Önce başa dönerek olayı değerlendirelim. Türkiye Cumhuriyeti’nin Başbakanı’nın muhtereme tesettürlü eşleri hanımefendi bir nezâket ve incelik örneği göstererek dininin emirleri doğrultusunda bir ‘hasta ziyâreti’ yapmak istiyor. Ziyâret edilen kişi bilindik tanındık bir sanatçı. Ancak kim olduğu o kadar da önemli değil. Önemli olan böyle bir konumda bulunan bir hanımefendinin gösterdiği duyarlılık ve neticesinde askeri yetkililer tarafından yapılan nezâketsiz ve insan onurunu rencide edici bir yasaklama karârı! Bu yakışıksız durum memleketim adına gâyet üzücü ve acı! Gülhane askeri akademi hastanesine, (GATA) ‘kim olursa olsun başörtülüler giremez.’ Kaydı konmuş. Bu Başbakanın eşi dahi olsa. Ne demek bu? Bu nasıl bir bağnazlık! Bu çağ dışı uygulama kabul edilemez. Güyâ aydın olduğunu iddia eden (!) kafalar hala kabukta takılı kalmış durumdalar. Onlar için hiç özün ve asli değerlerin kıymeti yok. Asker kanunlarını her yerde hükümran kılmak istiyorlar. Oysa asker kanunları kışla içinde geçerlidir. Kışla dışı bir hastaneye (her ne kadar askeri hastane olsa bile) ziyaretçi olarak her çeşit kişi gelebilir. Yabancı uyruklu, Malezyalı, Arap, Mısırlı, Afgan hastalar olabilir. Yakınları onları ziyârete gelebilir. Şimdi her gelen ziyâretçiye kılık kıyafet dayatması koyacaksınız öyle mi? Buna bizimkileri bırakın el âlem ne der? Gülerler, alay ederler, hayıflanırlar ve bu nasıl ülke? derler. Bu uygulama yabancılara yönelik hayrete mucip bir uygulama iken masum sivil halka bu dayatmaları koyuyorlar. Tabi onların sahibi yok. Tabiri câizse arkaları yok. Asker ziyâretlerine giden annelerin başörtüleri çene altı bağlı değilse çocuklarını görmeye gidemiyorlar bu ülkede. Bu, apaçık bağnazlık ve toplumu ayrıştırma gayretidir. Müslümanları ötekileştirme çabasıdır. Bu tehlikeli bir gidiştir. Toplumun mevcut genel dini ve kültürel birikimlerini hiçe saymaktır. Halkın önem verdiği temel değerlere askeriye saygı duymamakta ve önemsememektedir.

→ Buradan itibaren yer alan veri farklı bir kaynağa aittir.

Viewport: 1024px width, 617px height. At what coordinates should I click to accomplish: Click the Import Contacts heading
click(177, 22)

Geçtik bizim değerlerimizi dünya hümanizm anlayışına göre her fert fikriyle, düşüncesiyle, inanışıyla kıymetli ve değerlidir. Kâinatın en değerli varlığı olan insanın fikirleri de değerlidir. Çünkü o, insandır. İnsan da insani değerlerle kıymetlidir. Ancak kendilerini değersizleştirenlere bir sözümüz yok. Onları kâinatın tek sahibine havâle ederiz. Hele Türkiye’nin Başbakanı’nın eşine yasaklar koyan ‘sen başörtülüsün, hasta ziyâretine gelemezsin’ nezaketsizliğini yapan yasakçı zihniyetleri insanlık tarihine bir kara leke olarak düşmek istiyoruz.

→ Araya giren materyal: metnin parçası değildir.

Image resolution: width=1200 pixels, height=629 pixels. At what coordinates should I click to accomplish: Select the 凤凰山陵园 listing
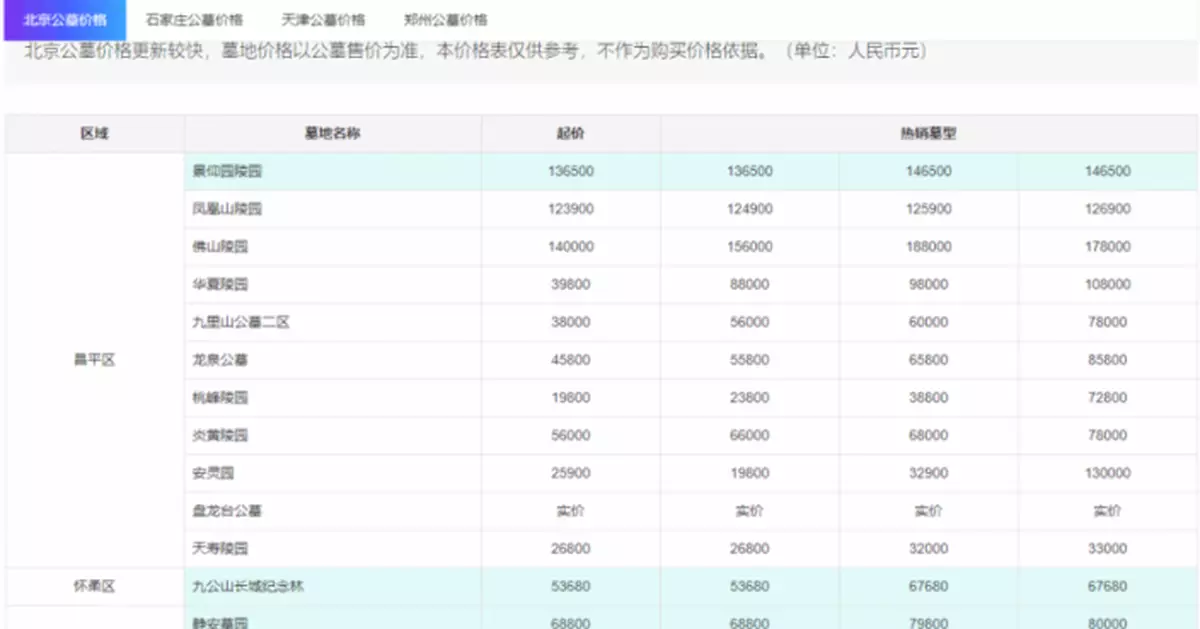click(219, 208)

Bunların yanı sıra güya ‘milliyetçi ve muhafazakar’ zihniyeti ile bilinen bazı parti mensuplarının başörtüsü ile oynamalarını, hafife almalarını da doğrusu toplum olarak çok yadırgadığımızı ve onların izlediği davranışları bir türlü anlayamadığımızı belirtmeliyiz. Az çok sağduyu sahibi insanların ‘ortak payda’ larda hemfikir olduklarından milli ve mânevi değerler konusunda yapılacak iyileştirmelerde yapıcı katkılarının olmasını toplum olarak kendilerinden beklemekteyiz. Bizi yöneten insanlardan halk olarak kavga değil uzlaşı istiyoruz. Şahsi hesaplar peşinde koşulması yerine milletin faydasına olacak işlerin ve yatırımların yapılmasını arzuluyoruz. İtham değil hoşgörü, kabalık ve yumruklaşma değil nezaket ve itidal diliyoruz
Hayırla kalın, hoşça kalın efendim.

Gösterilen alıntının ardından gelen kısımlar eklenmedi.